■ EXTRACTED DATA ■
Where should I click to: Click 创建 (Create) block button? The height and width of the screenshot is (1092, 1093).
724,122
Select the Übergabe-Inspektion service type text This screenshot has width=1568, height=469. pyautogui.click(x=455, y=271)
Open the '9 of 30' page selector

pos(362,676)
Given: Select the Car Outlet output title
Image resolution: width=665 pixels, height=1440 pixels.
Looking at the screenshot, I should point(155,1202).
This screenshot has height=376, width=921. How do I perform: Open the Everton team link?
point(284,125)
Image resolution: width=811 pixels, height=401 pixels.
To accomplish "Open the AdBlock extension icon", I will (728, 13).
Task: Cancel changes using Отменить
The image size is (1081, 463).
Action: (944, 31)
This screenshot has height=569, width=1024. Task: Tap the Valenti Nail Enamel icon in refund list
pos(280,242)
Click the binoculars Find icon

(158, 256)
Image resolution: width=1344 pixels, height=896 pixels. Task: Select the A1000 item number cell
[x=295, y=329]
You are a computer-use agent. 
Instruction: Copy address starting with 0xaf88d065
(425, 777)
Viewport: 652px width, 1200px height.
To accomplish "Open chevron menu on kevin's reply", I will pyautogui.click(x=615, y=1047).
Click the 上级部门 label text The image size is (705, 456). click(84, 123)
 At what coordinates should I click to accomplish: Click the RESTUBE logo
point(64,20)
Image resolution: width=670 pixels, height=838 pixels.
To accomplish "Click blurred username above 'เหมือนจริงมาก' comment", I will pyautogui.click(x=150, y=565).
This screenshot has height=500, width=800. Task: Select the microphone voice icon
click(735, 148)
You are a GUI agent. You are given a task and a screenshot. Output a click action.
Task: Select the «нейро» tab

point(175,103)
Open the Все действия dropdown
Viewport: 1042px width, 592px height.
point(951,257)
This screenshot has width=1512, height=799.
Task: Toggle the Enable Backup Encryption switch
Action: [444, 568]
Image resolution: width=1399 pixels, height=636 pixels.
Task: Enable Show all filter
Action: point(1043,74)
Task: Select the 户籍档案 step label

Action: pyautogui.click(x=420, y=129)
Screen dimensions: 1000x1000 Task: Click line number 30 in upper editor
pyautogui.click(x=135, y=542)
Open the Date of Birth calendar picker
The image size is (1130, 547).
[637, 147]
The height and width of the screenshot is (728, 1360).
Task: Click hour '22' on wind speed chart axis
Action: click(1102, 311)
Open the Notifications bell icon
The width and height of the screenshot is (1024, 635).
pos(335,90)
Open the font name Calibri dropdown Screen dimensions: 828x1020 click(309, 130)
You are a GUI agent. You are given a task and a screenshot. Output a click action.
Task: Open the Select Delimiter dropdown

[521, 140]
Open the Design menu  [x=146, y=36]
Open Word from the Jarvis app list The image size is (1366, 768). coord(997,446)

■ INSTRUCTIONS FOR THE TASK ■
Check each line in the records for the word "menu" and say how many have it, with nothing else.

■ PROBLEM SOLUTION ■
2